Data excerpts

**********

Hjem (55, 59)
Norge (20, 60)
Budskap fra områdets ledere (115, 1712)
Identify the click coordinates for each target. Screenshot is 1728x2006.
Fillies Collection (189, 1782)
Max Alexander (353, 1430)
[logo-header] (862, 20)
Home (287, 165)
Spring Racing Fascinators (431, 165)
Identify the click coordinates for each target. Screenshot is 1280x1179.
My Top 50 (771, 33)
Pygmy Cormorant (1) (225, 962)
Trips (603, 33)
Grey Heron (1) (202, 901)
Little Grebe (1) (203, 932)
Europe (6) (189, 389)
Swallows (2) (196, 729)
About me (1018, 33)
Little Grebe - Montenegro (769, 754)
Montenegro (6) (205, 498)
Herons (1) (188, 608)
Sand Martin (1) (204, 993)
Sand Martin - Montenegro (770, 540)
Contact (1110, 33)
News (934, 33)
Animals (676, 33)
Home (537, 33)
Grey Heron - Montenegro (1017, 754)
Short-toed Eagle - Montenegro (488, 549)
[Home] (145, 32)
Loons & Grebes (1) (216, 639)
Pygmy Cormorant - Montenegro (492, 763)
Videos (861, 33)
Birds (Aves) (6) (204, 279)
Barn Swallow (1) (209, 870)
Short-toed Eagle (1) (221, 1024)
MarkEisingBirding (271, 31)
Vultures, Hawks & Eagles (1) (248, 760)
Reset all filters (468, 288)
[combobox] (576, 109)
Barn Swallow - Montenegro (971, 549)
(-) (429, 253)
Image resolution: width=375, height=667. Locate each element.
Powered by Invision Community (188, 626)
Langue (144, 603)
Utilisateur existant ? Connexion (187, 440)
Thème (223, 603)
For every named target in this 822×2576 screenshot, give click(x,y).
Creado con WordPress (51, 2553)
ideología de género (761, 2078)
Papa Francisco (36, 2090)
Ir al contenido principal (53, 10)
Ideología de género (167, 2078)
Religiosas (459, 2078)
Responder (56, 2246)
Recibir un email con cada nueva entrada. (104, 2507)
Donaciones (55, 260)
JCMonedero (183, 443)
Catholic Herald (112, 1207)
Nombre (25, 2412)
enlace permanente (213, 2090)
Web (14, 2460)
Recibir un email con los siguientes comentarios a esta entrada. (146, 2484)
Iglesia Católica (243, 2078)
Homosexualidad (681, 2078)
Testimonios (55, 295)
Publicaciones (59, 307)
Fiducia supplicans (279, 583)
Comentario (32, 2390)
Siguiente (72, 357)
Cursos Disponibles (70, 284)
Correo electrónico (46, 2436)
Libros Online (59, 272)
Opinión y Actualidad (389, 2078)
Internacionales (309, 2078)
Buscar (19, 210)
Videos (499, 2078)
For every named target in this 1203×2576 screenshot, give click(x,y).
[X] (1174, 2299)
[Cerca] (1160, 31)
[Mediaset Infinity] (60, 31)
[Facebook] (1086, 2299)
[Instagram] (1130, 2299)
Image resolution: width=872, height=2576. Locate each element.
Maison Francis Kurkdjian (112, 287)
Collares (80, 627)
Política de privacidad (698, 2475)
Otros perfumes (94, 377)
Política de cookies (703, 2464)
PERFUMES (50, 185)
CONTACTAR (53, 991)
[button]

**********

Please return the lines above that run from the line containing "About me (1018, 33)" to the line containing "[Home] (145, 32)", inclusive, exactly and with no other lines.

Exercise solution
About me (1018, 33)
Little Grebe - Montenegro (769, 754)
Montenegro (6) (205, 498)
Herons (1) (188, 608)
Sand Martin (1) (204, 993)
Sand Martin - Montenegro (770, 540)
Contact (1110, 33)
News (934, 33)
Animals (676, 33)
Home (537, 33)
Grey Heron - Montenegro (1017, 754)
Short-toed Eagle - Montenegro (488, 549)
[Home] (145, 32)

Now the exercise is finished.